YAML Configuration File
###############################################################################
# MeerKAT CDFS2.5 field configuration file
###############################################################################

# Custom anchor definitions to avoid repetition below
# NOTE: reducing number of facets for faster run time
.tesselation: &tesselation_defaults
  method: kmeans
  num_patches: 8

.ddecal: &ddecal_defaults
  solve.mode: scalarphase
  # oxkat's default is 5 minutes, but we use ~1 minute instead otherwise the
  # DDECal jobs run out of memory (sampling interval is 8 seconds).
  # In terms of image quality, this does not detectably change anything
  solve.solint: 8
  # Matches oxkat's default
  solve.nchan: 128
  solve.propagatesolutions: true
  solve.propagateconvergedonly: true
  solve.solveralgorithm: hybrid

.wsclean: &wsclean_defaults
  apply-facet-beam: true
  multiscale: true
  niter: 10_000_000
  mgain: 0.8
  auto-mask: 5.0
  auto-threshold: 1.0
  weight: ["briggs", +0.50]
  multiscale-max-scales: 4
  parallel-deconvolution: 2048
  # Must limit the number of major cycles, otherwise we get stuck in a
  # bizarre infinite loop
  # https://skao.slack.com/archives/C017Z6E99S4/p1707930259844579
  nmiter: 8
  mem: 80
  parallel-gridding: 8

###############################################################################
# CONFIG STARTS HERE
###############################################################################

# Maximum fractional bandwidth that can be imaged as a single sub-band.
max_fractional_bandwidth: 0.05

# Custom parameters for the initial imaging stage used to infer an initial sky
# model for self-calibration.
# Only runs if no sky model is provided to the pipeline.
initial_imaging:
  # Override default WSClean parameters
  wsclean: {}

# Definition of self-calibration cycles
selfcal_cycles:
  # Cycle 1
  - tesselation: *tesselation_defaults
    ddecal: *ddecal_defaults
    wsclean:
      <<: *wsclean_defaults
      auto-mask: 30.0

  # Cycle 2
  - tesselation: *tesselation_defaults
    ddecal:
      <<: *ddecal_defaults
      solve.mode: scalar
    wsclean:
      <<: *wsclean_defaults
      auto-mask: 5.0

SLURM Script

This is the SLURM script used to submit the job on CSD3. The pipeline command line is at the bottom.

Exercises to complete:
(a) According to the comments in the configuration file, what is the sampling interval?
(b) Reproduce, character for character, the stretch of the configuration file that begins with the words containing "# Maximum fractional" and ends with "to the pipeline.".

Dataset content:
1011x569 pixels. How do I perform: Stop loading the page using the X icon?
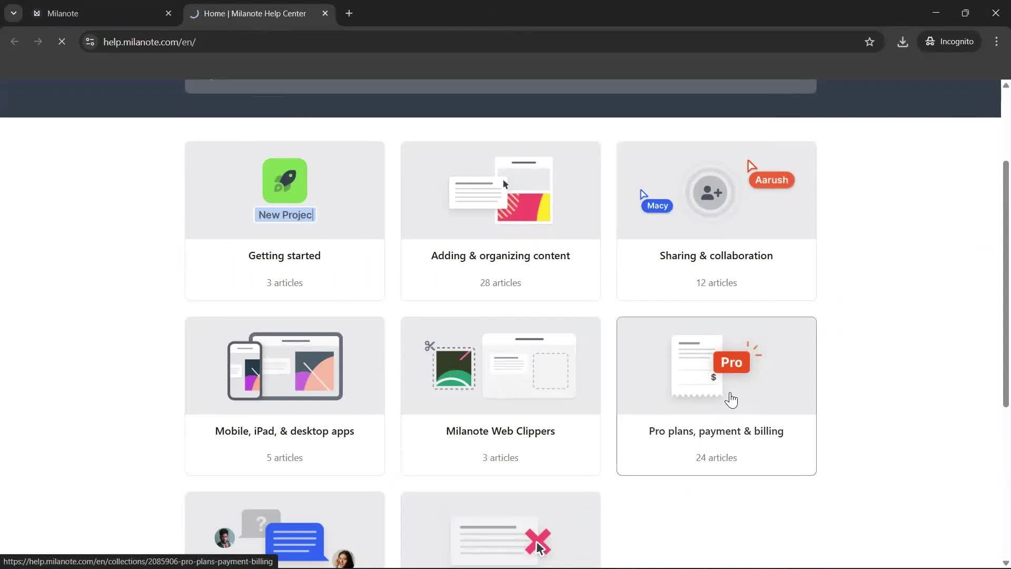pyautogui.click(x=62, y=42)
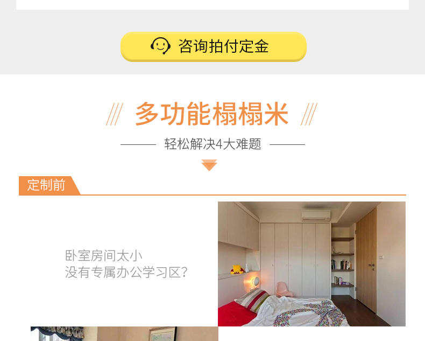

Answers per task:
(a) 8 seconds

(b)
# Maximum fractional bandwidth that can be imaged as a single sub-band.
max_fractional_bandwidth: 0.05

# Custom parameters for the initial imaging stage used to infer an initial sky
# model for self-calibration.
# Only runs if no sky model is provided to the pipeline.